Exercise goal: Each line from the one that contains "Diploma (1432, 660)" to the end of the material must be set down exactly, and no line before it.

Records:
Start of Block

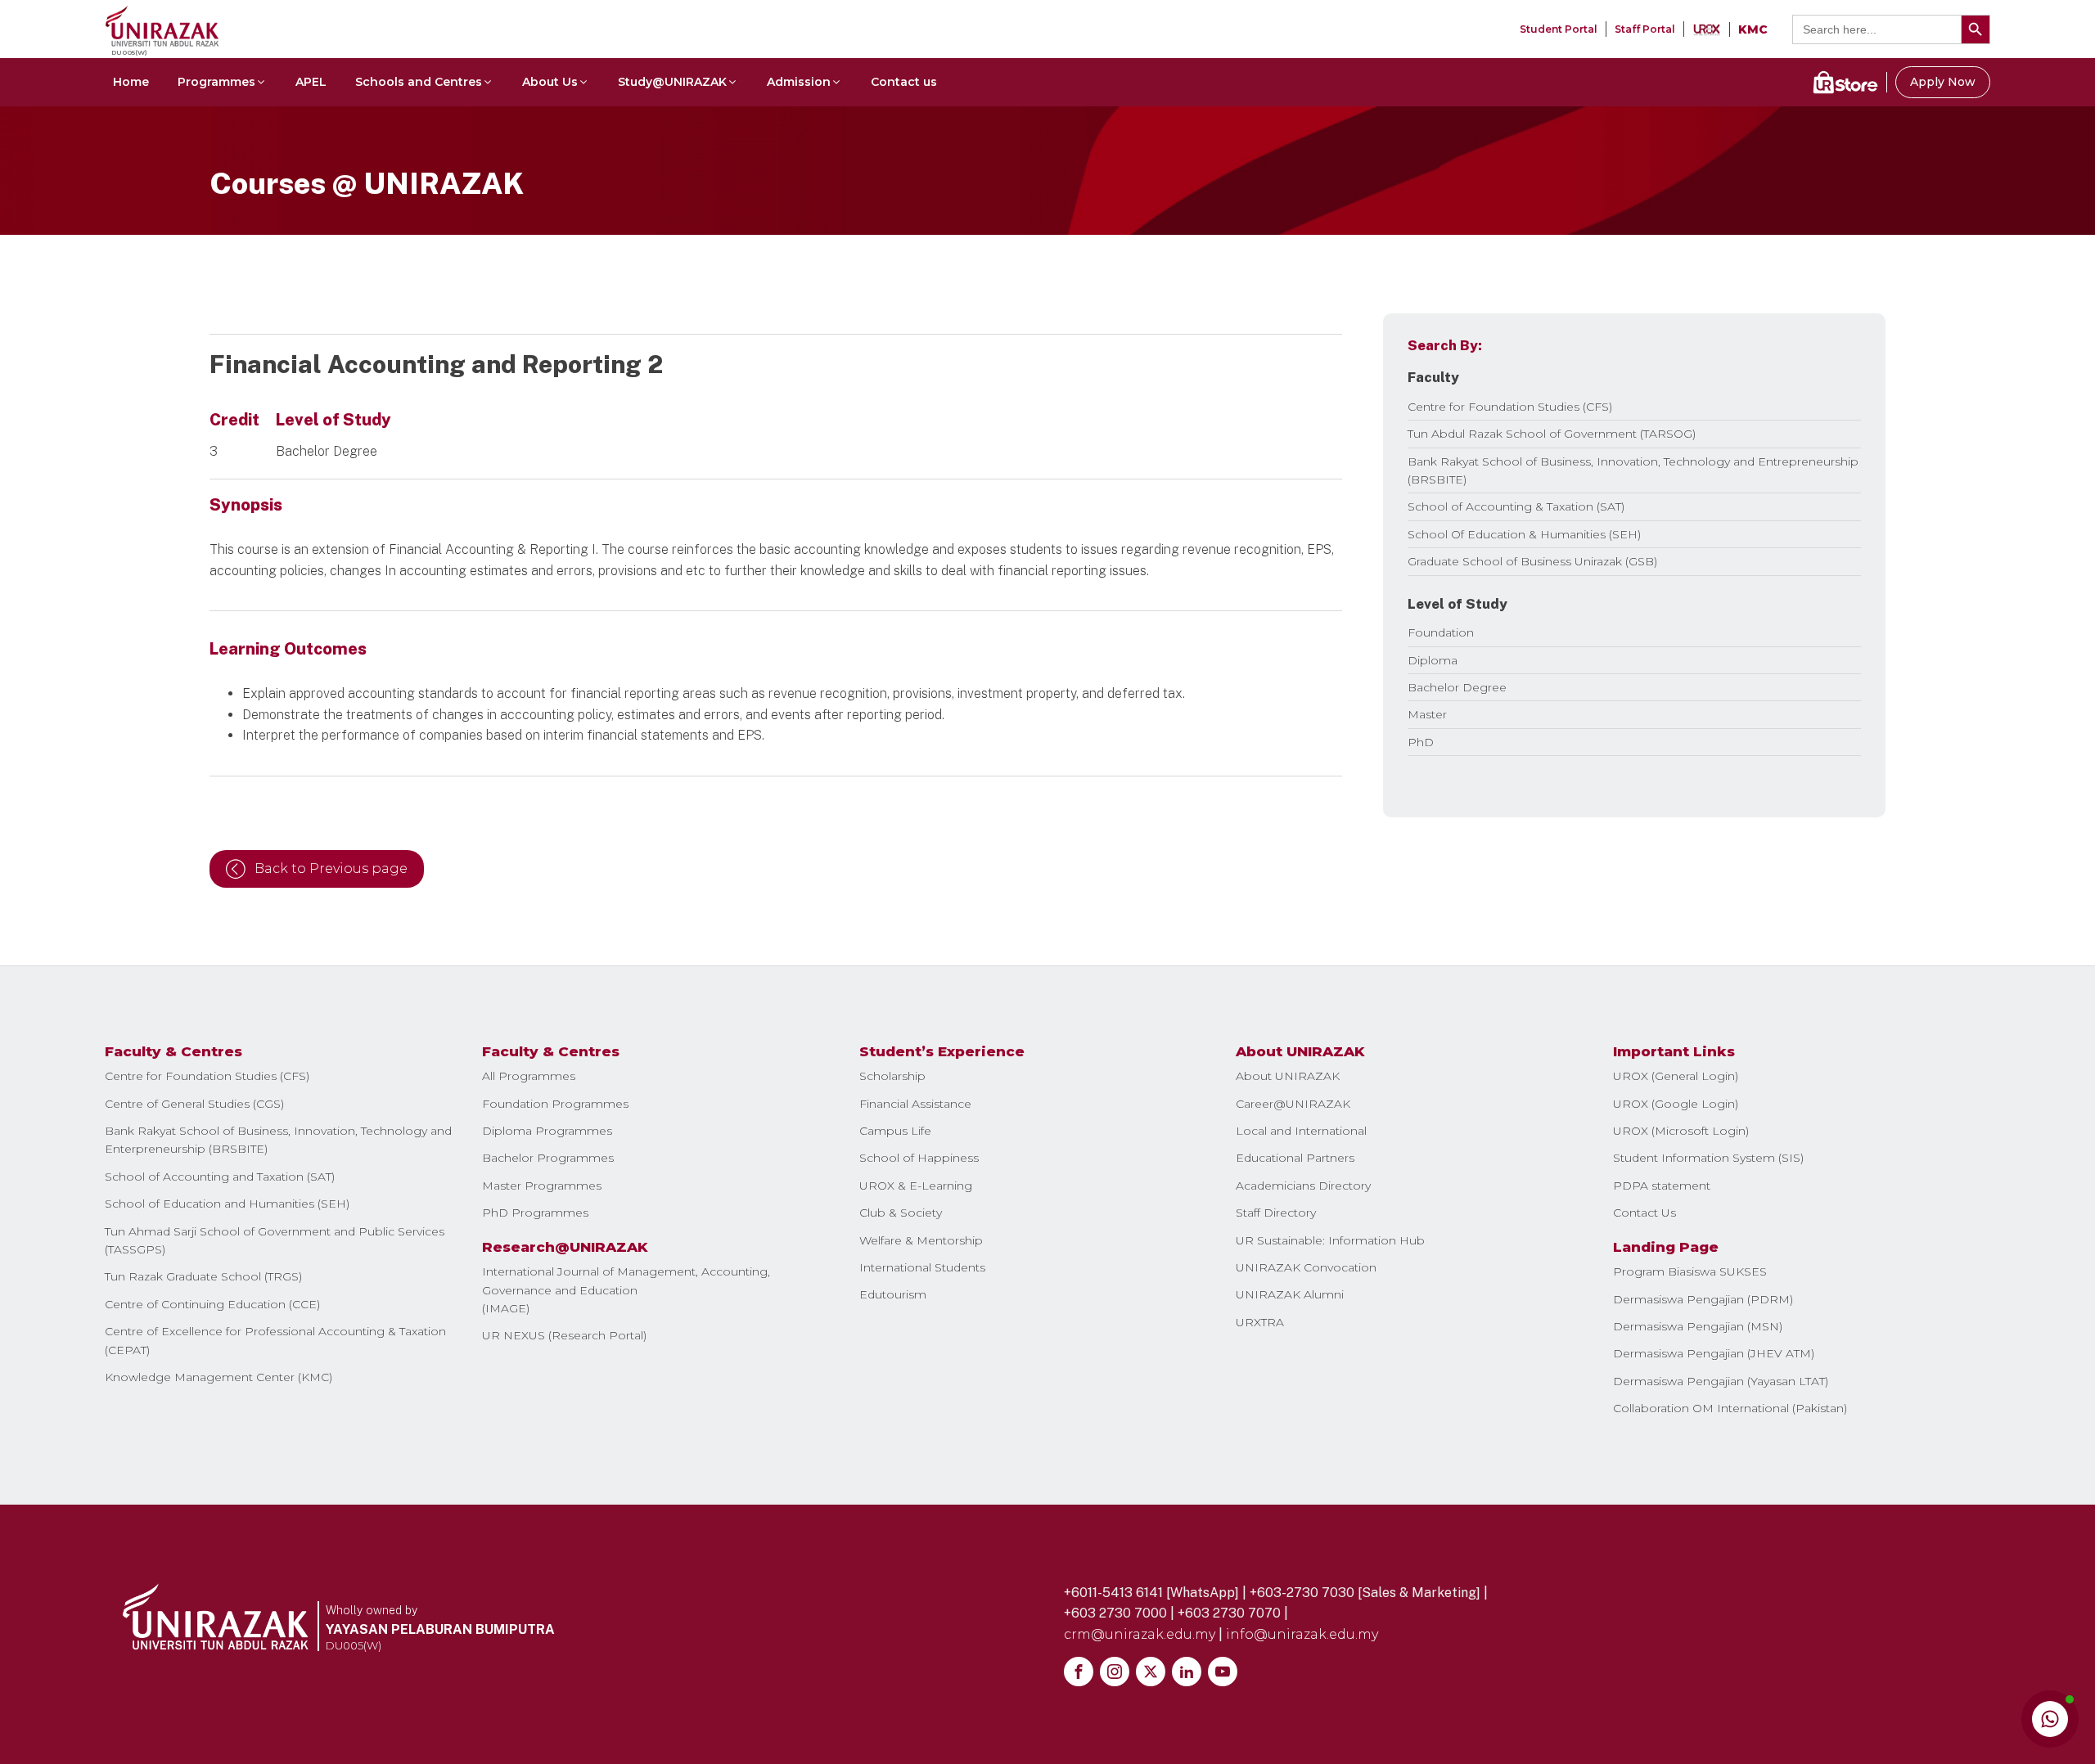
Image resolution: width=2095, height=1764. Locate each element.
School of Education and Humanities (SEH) (227, 1203)
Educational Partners (1295, 1157)
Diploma (1432, 660)
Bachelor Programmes (548, 1157)
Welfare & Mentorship (921, 1240)
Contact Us (1644, 1212)
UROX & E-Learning (915, 1185)
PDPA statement (1661, 1185)
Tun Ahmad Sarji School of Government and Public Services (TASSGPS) (274, 1240)
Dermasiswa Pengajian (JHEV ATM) (1713, 1353)
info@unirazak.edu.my (1302, 1634)
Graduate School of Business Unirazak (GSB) (1532, 561)
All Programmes (528, 1076)
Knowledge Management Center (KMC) (218, 1377)
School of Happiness (919, 1157)
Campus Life (895, 1130)
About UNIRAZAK (1288, 1076)
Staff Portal (1645, 29)
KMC (1753, 29)
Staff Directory (1276, 1212)
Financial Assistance (915, 1103)
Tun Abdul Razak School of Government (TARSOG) (1552, 433)
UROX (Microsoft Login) (1681, 1130)
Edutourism (892, 1294)
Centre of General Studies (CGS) (194, 1103)
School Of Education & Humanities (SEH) (1524, 534)
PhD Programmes (535, 1212)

End of Block

Answer space:
Diploma (1432, 660)
Bachelor Programmes (548, 1157)
Welfare & Mentorship (921, 1240)
Contact Us (1644, 1212)
UROX & E-Learning (915, 1185)
PDPA statement (1661, 1185)
Tun Ahmad Sarji School of Government and Public Services (TASSGPS) (274, 1240)
Dermasiswa Pengajian (JHEV ATM) (1713, 1353)
info@unirazak.edu.my (1302, 1634)
Graduate School of Business Unirazak (GSB) (1532, 561)
All Programmes (528, 1076)
Knowledge Management Center (KMC) (218, 1377)
School of Happiness (919, 1157)
Campus Life (895, 1130)
About UNIRAZAK (1288, 1076)
Staff Portal (1645, 29)
KMC (1753, 29)
Staff Directory (1276, 1212)
Financial Assistance (915, 1103)
Tun Abdul Razak School of Government (TARSOG) (1552, 433)
UROX (Microsoft Login) (1681, 1130)
Edutourism (892, 1294)
Centre of General Studies (CGS) (194, 1103)
School Of Education & Humanities (SEH) (1524, 534)
PhD Programmes (535, 1212)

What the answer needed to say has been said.